Sunday, October 01, 2006

Power Foods For Your Health

Power Foods For Your Health

There is powerful medicine out there. So powerful, in fact, it may help prevent some of today’s deadliest diseases; diseases such as, Cancer, Heart Disease and Diabetes, just to name a few. The best part is, you don’t need a prescription, you won’t break the bank buying it and you’ll actually enjoy taking it. To find this medicine you need only to take a trip to your local grocery store. I’m talking about food, “power food,” to be exact.

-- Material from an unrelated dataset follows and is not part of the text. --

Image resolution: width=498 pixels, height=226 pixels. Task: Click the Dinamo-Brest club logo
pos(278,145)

The key to food’s medicinal attributes lies in the antioxidants they contain. The United States Department of Agriculture (USDA,) has put together a list of the 20 foods that have the highest concentration of antioxidants, and are believed to help prevent the damaging effects of free radicals, which are a major cause of cell damage.

Power Foods

Small red beans
Wild blueberries
Red Kidney beans
Pinto beans
Cultivated Blueberries
Cranberries
Artichoke
Blackberries
Prunes
Raspberries
Strawberries
Red Delicious & Granny Smith apples
Pecans
Sweet Cherries
Black plums
Russet potatoes
Black beans
Plums
Gala apples
Walnuts

Knowing Them on Sight

Here’s an easy way to recognize a lot of these “power foods” next time you’re perusing the aisles of your neighborhood supermarket, color! Fourteen out of the 20 power foods
are fruits and vegetables, and all are vividly colored. Those colors are the signal that these foods have high concentrations of antioxidants. So, even if you can’t remember which ones are on the USDA’s list, you can’t go wrong choosing those with deep, rich, and vibrant colors.

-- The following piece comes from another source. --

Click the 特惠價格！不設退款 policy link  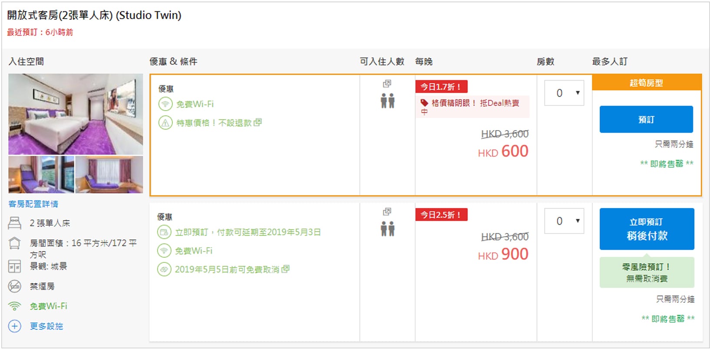214,123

Incorporating Them in Your Diet

There are many easy ways to incorporate these foods into your diet, and you can use one or more of them in each meal without a lot of preparation. The following are examples of the types of meals and snacks that can easily be made.

A fruit smoothie:
This is a great way to get in at least two of the berry choices on the USDA’a list, and it’s incredibly easy. Just pick two of your favorites, put them in a blender with some non-fat plain yogurt and a little fat-free milk (the amount can vary depending on how thick you like it), and blend! It’s that simple. Or, you can have some high fiber cereal and add a handful of your bright blueberries on top.
Salads:
Why not try a leafy green salad with cranberries and walnuts. Sprinkle a little extra-virgin olive oil and vinegar on top as your dressing and you are eating your way to health, especially heart-health with the omega 3 fatty acids the walnuts will give you.

Three-bean soup:
This one’s great for the upcoming winter season, and again so easy to make. Take some black, pinto, and kidney beans, blend them with some fat-free sour cream and milk, and heat on the stove.

There is a plethora of ways to incorporate these power foods into your daily diet. All it takes is a little creativity and a will to commit yourself to a healthier lifestyle.